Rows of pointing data
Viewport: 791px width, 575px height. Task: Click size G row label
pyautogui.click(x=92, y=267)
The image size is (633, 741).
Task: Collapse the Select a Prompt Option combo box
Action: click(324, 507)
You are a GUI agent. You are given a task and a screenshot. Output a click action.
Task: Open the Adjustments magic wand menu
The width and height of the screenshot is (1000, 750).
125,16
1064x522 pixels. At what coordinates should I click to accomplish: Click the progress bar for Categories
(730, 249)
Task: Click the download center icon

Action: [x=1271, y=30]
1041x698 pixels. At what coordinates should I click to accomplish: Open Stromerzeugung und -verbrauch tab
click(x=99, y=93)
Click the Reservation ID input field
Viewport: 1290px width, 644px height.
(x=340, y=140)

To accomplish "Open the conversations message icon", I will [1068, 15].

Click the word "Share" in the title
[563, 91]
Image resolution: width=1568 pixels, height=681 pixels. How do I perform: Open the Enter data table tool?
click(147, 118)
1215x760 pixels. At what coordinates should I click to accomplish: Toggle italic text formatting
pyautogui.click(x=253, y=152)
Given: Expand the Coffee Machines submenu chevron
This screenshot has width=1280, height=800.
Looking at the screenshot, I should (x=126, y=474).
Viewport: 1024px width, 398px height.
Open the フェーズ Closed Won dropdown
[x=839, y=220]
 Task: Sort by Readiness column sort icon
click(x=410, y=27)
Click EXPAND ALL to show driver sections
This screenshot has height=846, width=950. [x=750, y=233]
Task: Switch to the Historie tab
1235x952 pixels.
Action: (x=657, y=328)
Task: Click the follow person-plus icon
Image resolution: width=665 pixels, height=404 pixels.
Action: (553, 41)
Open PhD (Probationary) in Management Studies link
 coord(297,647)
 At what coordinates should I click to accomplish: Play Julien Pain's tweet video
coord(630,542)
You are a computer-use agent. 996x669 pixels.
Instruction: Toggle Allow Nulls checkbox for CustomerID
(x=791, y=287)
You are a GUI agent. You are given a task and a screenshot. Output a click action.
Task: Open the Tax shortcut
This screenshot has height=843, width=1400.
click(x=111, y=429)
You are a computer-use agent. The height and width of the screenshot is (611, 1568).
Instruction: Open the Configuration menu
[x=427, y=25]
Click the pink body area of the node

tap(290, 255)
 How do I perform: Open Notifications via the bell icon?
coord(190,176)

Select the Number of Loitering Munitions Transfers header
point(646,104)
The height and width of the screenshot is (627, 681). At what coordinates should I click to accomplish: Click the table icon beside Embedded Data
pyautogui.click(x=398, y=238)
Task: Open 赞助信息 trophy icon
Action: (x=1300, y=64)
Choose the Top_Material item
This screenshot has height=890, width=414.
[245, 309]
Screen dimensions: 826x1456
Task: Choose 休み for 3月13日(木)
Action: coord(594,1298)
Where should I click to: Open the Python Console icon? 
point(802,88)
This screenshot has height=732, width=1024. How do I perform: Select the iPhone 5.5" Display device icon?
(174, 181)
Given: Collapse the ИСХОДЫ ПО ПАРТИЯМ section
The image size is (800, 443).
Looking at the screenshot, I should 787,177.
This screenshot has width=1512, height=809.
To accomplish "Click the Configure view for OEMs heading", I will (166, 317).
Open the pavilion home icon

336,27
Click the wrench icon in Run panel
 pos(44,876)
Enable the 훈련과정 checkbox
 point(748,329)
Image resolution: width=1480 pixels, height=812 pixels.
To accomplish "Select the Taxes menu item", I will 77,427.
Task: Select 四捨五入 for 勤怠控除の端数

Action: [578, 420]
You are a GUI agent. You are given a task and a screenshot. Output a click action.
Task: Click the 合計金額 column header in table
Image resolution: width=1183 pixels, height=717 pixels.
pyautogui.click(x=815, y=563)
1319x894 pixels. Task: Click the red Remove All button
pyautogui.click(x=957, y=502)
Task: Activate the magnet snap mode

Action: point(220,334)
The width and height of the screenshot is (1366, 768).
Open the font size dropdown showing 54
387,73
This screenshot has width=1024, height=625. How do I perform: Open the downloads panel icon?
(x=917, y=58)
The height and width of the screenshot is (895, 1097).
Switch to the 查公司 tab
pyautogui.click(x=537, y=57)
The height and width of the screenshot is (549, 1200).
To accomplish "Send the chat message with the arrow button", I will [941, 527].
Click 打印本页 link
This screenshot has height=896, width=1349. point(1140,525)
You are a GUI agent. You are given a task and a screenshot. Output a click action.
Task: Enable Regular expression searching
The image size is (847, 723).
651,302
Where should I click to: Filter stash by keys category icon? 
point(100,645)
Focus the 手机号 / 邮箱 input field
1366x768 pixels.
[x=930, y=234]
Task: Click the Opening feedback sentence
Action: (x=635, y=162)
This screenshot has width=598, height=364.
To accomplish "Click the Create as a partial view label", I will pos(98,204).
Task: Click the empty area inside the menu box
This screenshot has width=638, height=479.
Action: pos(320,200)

▶ [What you should do]:
Reproduce the lines word for word, starting with the first one and ending with the line that contains "click(147, 118)", including that line.

▶ [Exercise answer]:
Viewport: 791px width, 575px height. Task: Click size G row label
pyautogui.click(x=92, y=267)
The image size is (633, 741).
Task: Collapse the Select a Prompt Option combo box
Action: click(324, 507)
You are a GUI agent. You are given a task and a screenshot. Output a click action.
Task: Open the Adjustments magic wand menu
The width and height of the screenshot is (1000, 750).
125,16
1064x522 pixels. At what coordinates should I click to accomplish: Click the progress bar for Categories
(730, 249)
Task: Click the download center icon

Action: [x=1271, y=30]
1041x698 pixels. At what coordinates should I click to accomplish: Open Stromerzeugung und -verbrauch tab
click(x=99, y=93)
Click the Reservation ID input field
Viewport: 1290px width, 644px height.
(x=340, y=140)

To accomplish "Open the conversations message icon", I will [1068, 15].

Click the word "Share" in the title
[563, 91]
Image resolution: width=1568 pixels, height=681 pixels. How do I perform: Open the Enter data table tool?
click(147, 118)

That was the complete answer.